This project applies natural language processing and unsupervised machine learning to analyze how Beyoncé’s lyrical themes evolve across her career. Using TF-IDF vectorization and Non-Negative Matrix Factorization (NMF), I identify dominant lyrical themes and track their prevalence over time.
The goal of this project is both exploratory (What themes and sentiments emerge naturally from the lyrics?) and analytical (How do those themes shift across albums and eras?).
- Dataset: Line-level Beyoncé lyrics (grouped into full songs), created and compiled by myself
- Songs analyzed: 92 songs
- Albums covered: 7
- Core techniques:
- Text preprocessing
- TF-IDF vectorization
- NMF topic modeling
- Temporal aggregation & visualization
- Tech stack:
- Python
- pandas
- numpy
- scikit-learn
- nltk
- matplotlib
- Jupyter Notebook
The raw dataset contains one row per lyric line with the following fields:
artistalbumtrack_titletrack_numlyriclineyear
- Group lyric lines by
track_title - Concatenate llines into full-song lyric documents
- Retain one row per song with:
- full lyrics
- release year
This transformation allows topic modeling at the song level, rather than treating isolated lyric lines as independent documents.
-
Text vectorization (TF-IDF)
- Lyrics are converted into numerical feature vectors using TF-IDF
- English stopwords are removed
min_df=0.1is used to reduce noise from rare terms- Result: each song is represented by its most informative words
-
Topic modeling (NMF)
- Non-Negative Matrix Factorization (NMF) is applied with 5 components
- NMF was chosen because:
- It produces interpretable, additive topics
- Topic weights are non-negative and easy to threshold
- Top words per topic are inspected and manually labeled
Identified themes Based on the highest-weight words per topic, themes are labeled as:
- Love
- Heartbreak
- Sex
- Party
- Independence
- Theme presence scoring
- Each song receives a score for every theme
- A theme is considered present if its score ≥ 0.1
- This converts continuous topic weights into binary indicators (0/1)

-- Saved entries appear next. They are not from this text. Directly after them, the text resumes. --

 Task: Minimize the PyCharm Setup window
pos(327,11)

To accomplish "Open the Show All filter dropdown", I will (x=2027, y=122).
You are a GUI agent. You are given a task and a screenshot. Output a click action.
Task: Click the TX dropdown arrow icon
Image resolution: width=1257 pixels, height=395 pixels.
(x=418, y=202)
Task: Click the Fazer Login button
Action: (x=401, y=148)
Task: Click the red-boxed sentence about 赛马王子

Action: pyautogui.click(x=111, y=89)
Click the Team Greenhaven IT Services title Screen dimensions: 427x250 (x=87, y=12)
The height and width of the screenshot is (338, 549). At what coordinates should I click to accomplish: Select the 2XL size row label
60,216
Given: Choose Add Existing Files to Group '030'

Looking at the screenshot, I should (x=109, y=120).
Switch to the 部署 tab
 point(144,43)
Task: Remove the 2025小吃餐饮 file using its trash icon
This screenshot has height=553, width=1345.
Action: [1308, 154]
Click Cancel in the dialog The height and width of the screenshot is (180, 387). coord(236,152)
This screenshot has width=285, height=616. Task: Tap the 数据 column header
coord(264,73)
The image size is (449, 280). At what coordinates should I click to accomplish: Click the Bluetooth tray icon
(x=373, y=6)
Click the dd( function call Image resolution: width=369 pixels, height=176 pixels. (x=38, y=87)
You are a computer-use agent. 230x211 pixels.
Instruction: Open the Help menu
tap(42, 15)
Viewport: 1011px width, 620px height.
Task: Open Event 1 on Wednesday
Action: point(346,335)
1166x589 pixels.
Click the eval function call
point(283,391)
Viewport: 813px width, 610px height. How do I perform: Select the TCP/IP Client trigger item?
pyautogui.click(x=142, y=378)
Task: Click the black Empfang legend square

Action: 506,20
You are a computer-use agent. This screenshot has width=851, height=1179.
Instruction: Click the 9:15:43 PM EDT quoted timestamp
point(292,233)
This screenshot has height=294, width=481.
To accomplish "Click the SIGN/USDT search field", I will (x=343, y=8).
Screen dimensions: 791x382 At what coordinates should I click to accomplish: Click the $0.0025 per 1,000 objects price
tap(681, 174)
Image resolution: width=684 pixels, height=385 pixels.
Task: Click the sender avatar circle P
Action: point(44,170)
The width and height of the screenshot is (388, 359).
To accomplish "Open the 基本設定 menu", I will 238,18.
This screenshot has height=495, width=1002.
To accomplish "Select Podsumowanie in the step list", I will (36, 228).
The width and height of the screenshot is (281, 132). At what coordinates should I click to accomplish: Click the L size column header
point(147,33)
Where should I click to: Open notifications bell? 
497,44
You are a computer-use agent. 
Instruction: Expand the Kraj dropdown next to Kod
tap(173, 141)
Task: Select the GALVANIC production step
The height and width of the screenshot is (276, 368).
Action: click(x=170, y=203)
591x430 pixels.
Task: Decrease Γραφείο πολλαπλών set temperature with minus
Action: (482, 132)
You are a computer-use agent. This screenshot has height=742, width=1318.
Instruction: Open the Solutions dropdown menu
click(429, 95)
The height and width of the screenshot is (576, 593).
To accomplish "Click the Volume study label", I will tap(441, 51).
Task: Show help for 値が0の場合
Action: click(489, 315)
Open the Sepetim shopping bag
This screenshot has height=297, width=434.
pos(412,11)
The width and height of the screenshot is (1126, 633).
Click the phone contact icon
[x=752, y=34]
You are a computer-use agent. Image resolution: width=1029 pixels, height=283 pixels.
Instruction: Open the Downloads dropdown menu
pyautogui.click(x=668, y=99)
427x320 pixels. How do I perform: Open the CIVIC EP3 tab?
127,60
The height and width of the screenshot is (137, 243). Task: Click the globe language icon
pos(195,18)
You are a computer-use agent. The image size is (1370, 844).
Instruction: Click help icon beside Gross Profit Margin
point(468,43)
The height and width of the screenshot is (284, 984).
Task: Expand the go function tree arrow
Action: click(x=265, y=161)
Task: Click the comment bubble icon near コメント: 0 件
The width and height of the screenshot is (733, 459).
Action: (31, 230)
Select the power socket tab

This makes it possible to count how many songs per year strongly express each theme.
Theme presence is aggregated by release year and visualized as a time series.
- X-axis: Year (album era)
- Y-axis: Number of songs expressing a theme
- Each line: One lyrical theme
This allows direct comparison of thematic emphasis across Beyoncé’s career.
The analysis reveals clear, interpretable trends across time:
- Love and heartbreak dominate
- Lyrics emphasize romance, vulnerability, and relationship dynamics
- Independence appears less frequently and usually alongside love themes
- Sex and party themes increase
- Lyrics become more confident and expressive
- Themes begin to overlap more strongly within songs
- Independence emerges as one of the most prominent themes
- Songs increasingly emphasize autonomy, self-worth, power, and identity
- Party themes remain present, but are often paired with empowerment rather than escapism
The topic model captures a clear thematic evolution: From romantic vulnerability → confidence → self-defined independence
├── bey-analysis
│ ├── beyonce_lyrics.csv # Dataset containing Beyoncé's song lyrics
│ ├── bey-lyric-analysis.ipynb # Jupyter Notebook with the analysis code
├── bey-albums.jpg # Cover image for README
├── README.md # Project documentation (you are here)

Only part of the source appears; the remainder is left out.